• Task directions
Each line in the material below, starting at the one that contains "Image resolution: width=800" and ending at the one that contains "Task: Click the second rating star", should be repeated exactly; the pictures should not.

• Raw data
○ ○ ○ ○

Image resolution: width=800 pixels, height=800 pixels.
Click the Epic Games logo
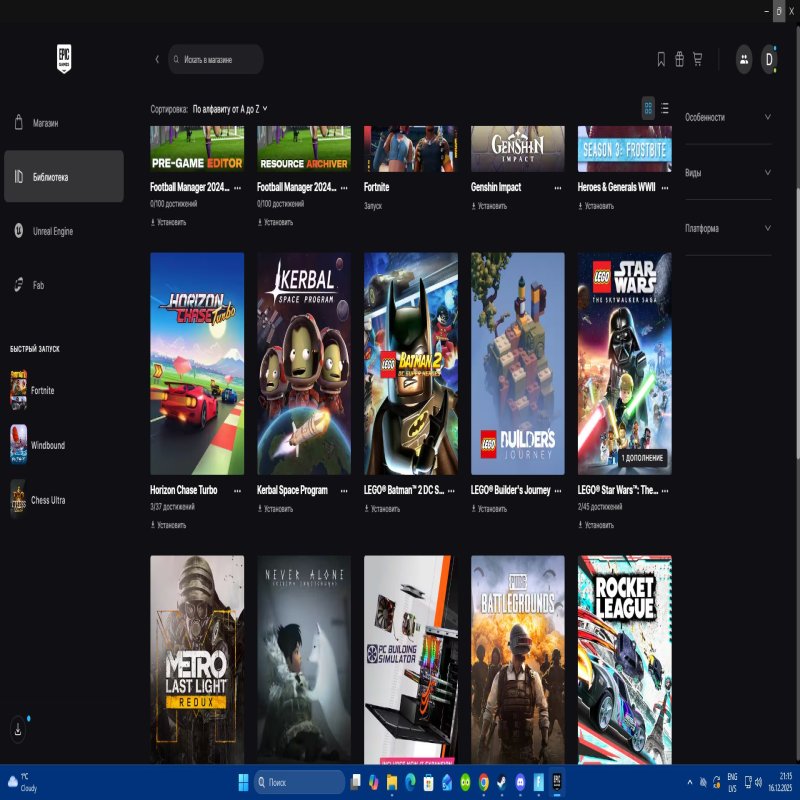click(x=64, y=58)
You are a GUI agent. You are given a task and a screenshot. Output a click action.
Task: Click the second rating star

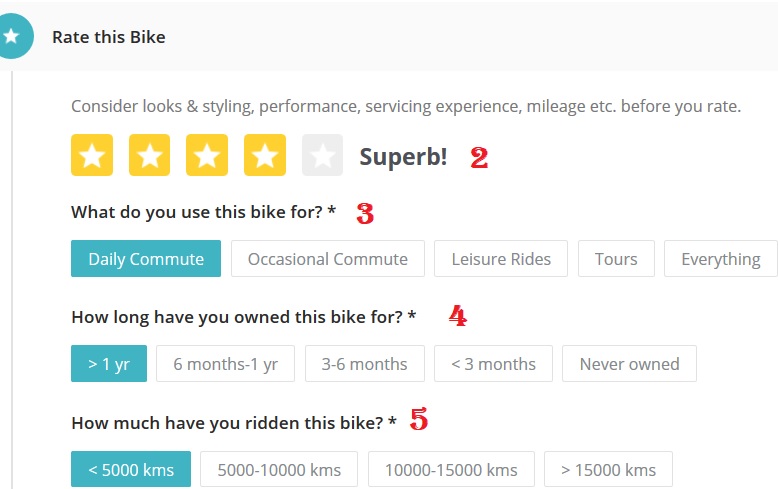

○ ○ ○ ○

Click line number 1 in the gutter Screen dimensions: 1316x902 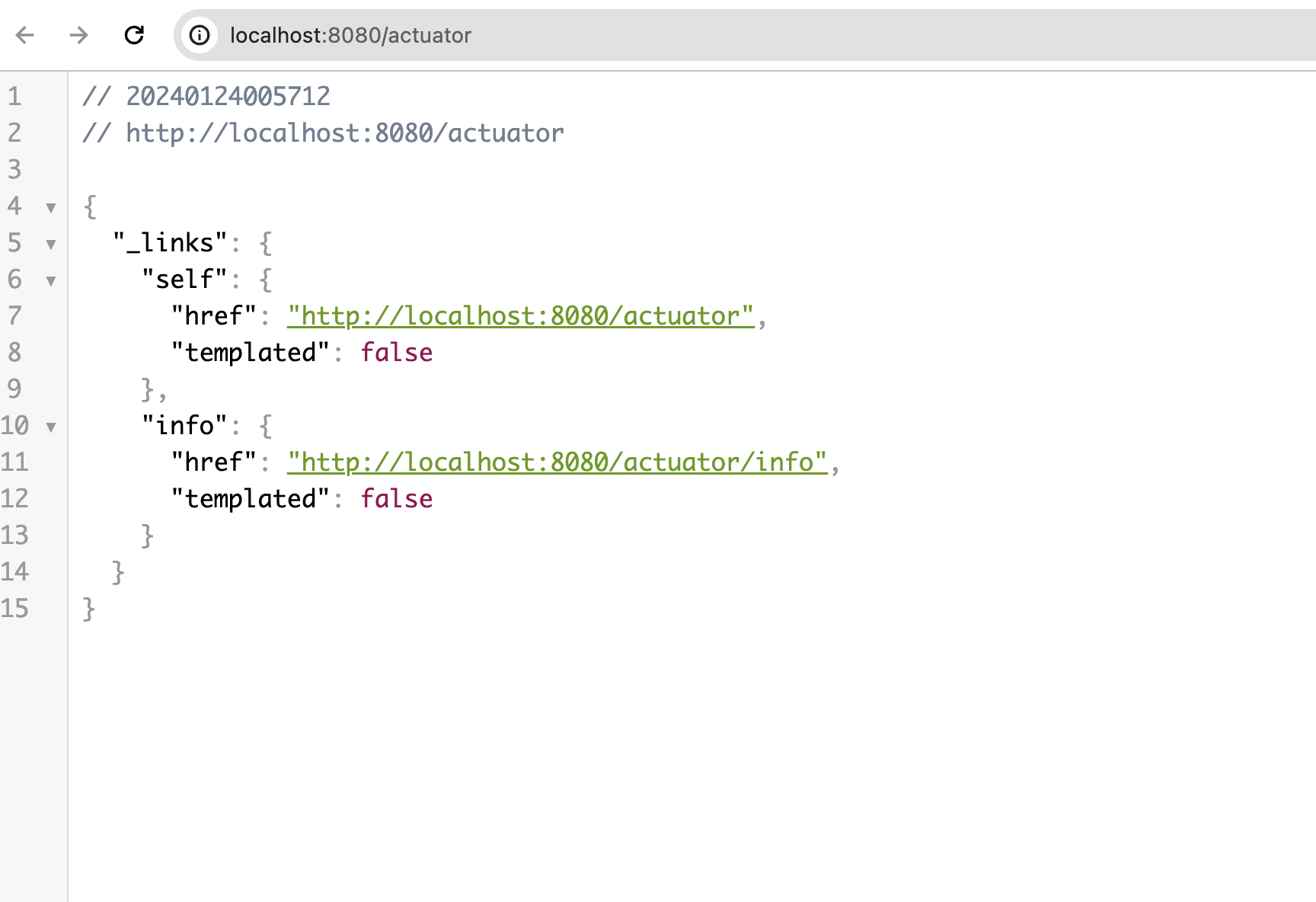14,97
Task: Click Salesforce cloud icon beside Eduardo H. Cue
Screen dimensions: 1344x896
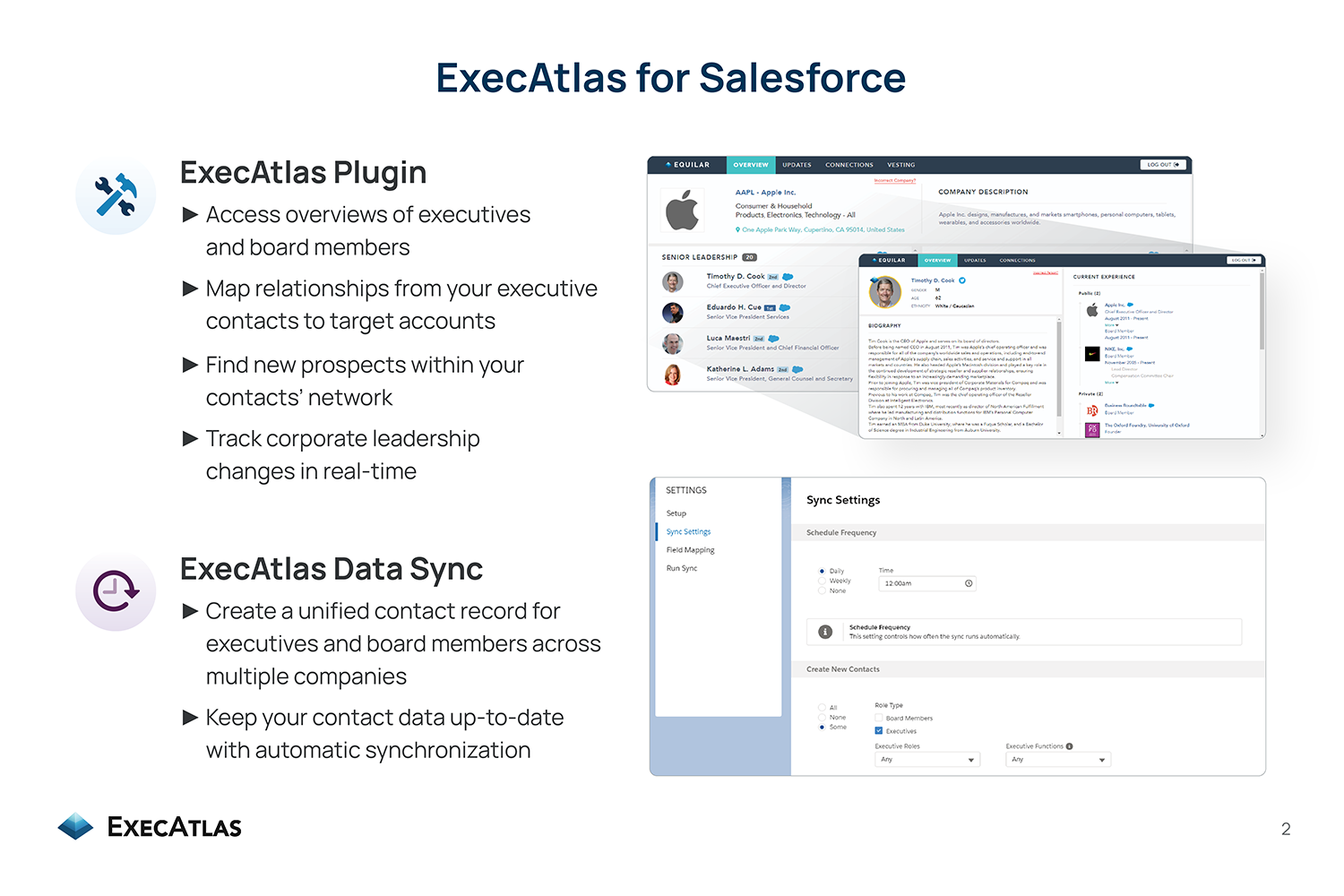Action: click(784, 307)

○ ○ ○ ○

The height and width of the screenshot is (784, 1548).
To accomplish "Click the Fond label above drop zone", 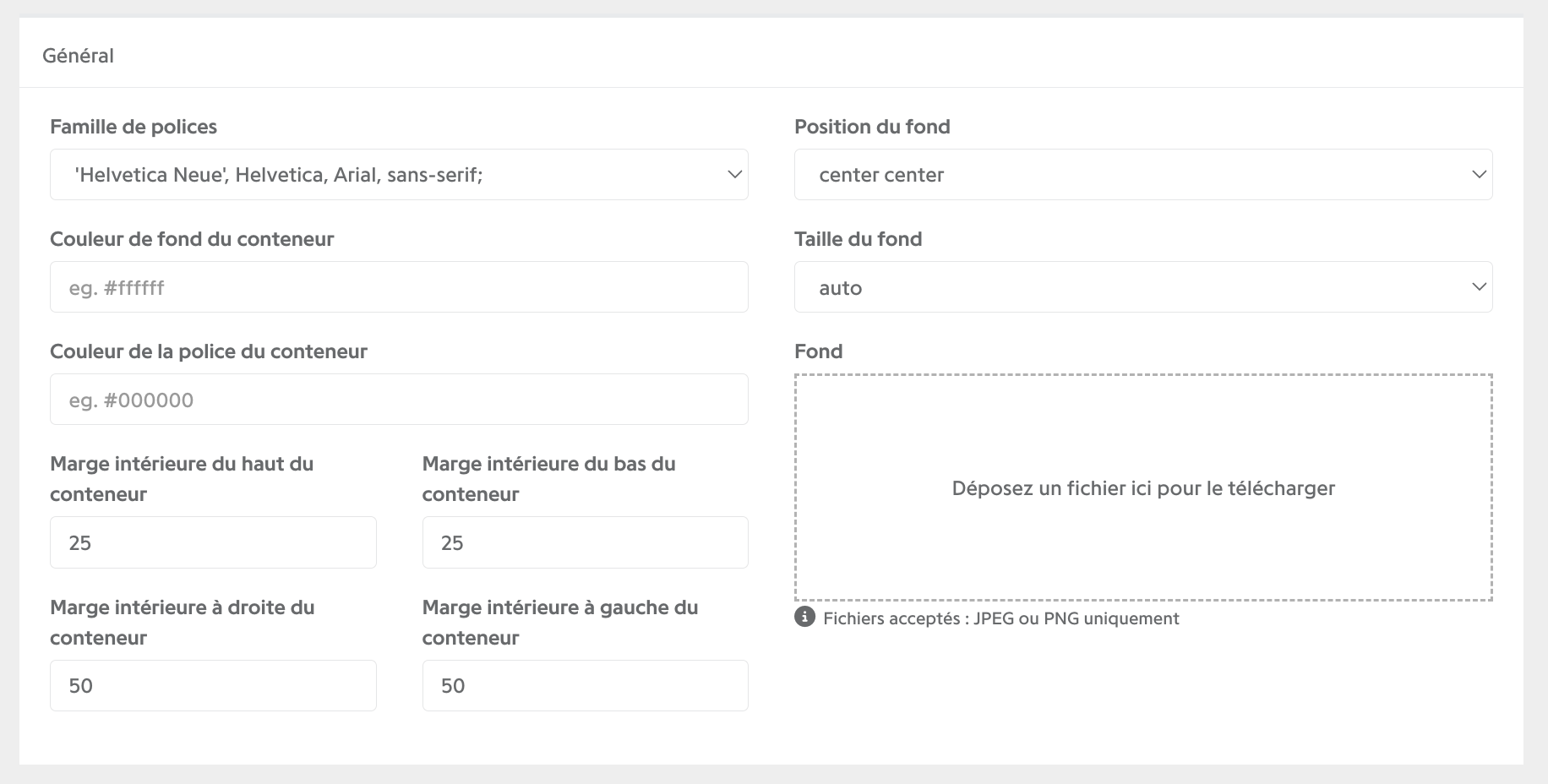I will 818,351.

○ ○ ○ ○

• Exercise result
Image resolution: width=800 pixels, height=800 pixels.
Click the Epic Games logo
click(x=64, y=58)
You are a GUI agent. You are given a task and a screenshot. Output a click action.
Task: Click the second rating star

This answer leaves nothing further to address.